"Jokowi Bisa Dituduh Tak Mau Tindak Lanjuti Kasus Munir" Begitu Ungkap Mantan Anggota TPF
[tajukindonesia.com] - Mantan anggota tim pencari fakta (TPF) kasus kematian Munir, Hendardi, menilai Presiden Joko Widodo bisa dianggap sengaja menutup-nutupi kasus Munir.
Sebab, ia melihat tidak ada upaya serius dari pemerintah untuk mencari dokumen akhir hasil kerja TPF.
Dokumen itu diserahkan TPF kepada Susilo Bambang Yudhoyono saat menjabat sebagai presiden pada 2005 lalu. Namun, SBY tidak mengumumkan dokumen itu ke publik hingga masa jabatannya.
Belakangan, Komisi Informasi Publik mengabulkan gugatan Kontras agar pemerintah mengumumkan dokumen tersebut. Namun, setelah dicek, dokumen itu tidak ada di Sekretariat Negara.
"Ini menunjukkan citra buruk pemerintah. Pertama, malas mencari. Kedua, ini tata kelola administrasi yang buruk. Ketiga, bisa dituduh sebagai sikap yang tidak mau menindaklanjuti kasus Munir," kata Hendardi saat ditemui Kompas.com di Setara Institute, Jakarta, Selasa (25/10/2016).
Hendardi mengapresiasi langkah Jokowi yang memerintahkan Jaksa Agung untuk mencari dokumen tersebut. Namun, ia melihat proses pencarian dokumen terlalu lama.
Padahal, ia meyakini bahwa dokumen itu masih disimpan di berbagai institusi negara, seperti Polri.
Sebab, setelah dokumen itu diserahkan oleh tim pencari fakta pada 2005 lalu, SBY langsung meminta Polri untuk menindaklanjutinya.
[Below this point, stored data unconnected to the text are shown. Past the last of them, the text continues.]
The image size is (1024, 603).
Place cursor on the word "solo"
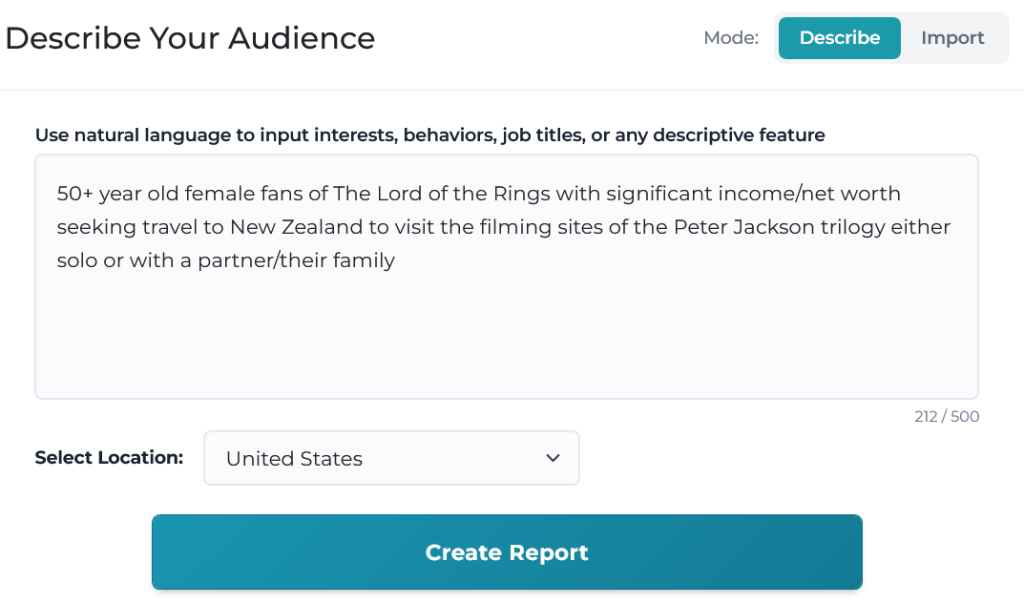pos(76,261)
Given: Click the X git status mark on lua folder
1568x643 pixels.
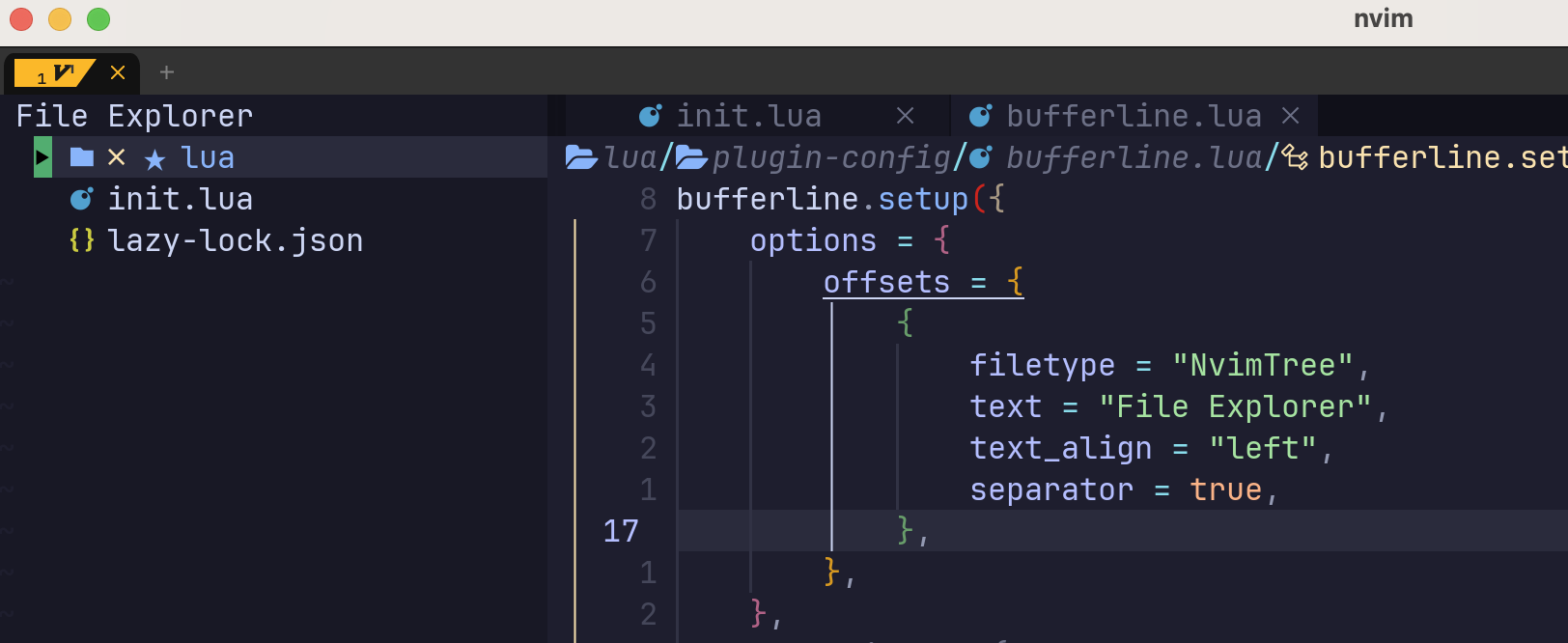Looking at the screenshot, I should 116,157.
"Artinya, kalau lihat proses itu, tidak hilang dong. Dasarnya Polri bekerja dari mana kalau bukan dari dokumen TPF," ucap Ketua Setara Institute ini.
Terlebih lagi, lanjut Hendardi, sudah ada penjelasan dari SBY dan jajarannya bahwa dokumen yang diserahkan TPF pada 2005 lalu juga disalurkan ke lima institusi negara, yakni Polri, Kejaksaan Agung, Badan Intelijen Negara, Kementerian Hukum dan HAM, serta Sekretariat Kabinet.
Pemerintah tinggal mencari dokumen TPF di lima institusi itu. Ia menegaskan, meski TPF dibentuk pada era SBY, tetapi Presiden Jokowi sebagai pemegang kekuasaan saat inilah yang mempunyai tanggung jawab penuh.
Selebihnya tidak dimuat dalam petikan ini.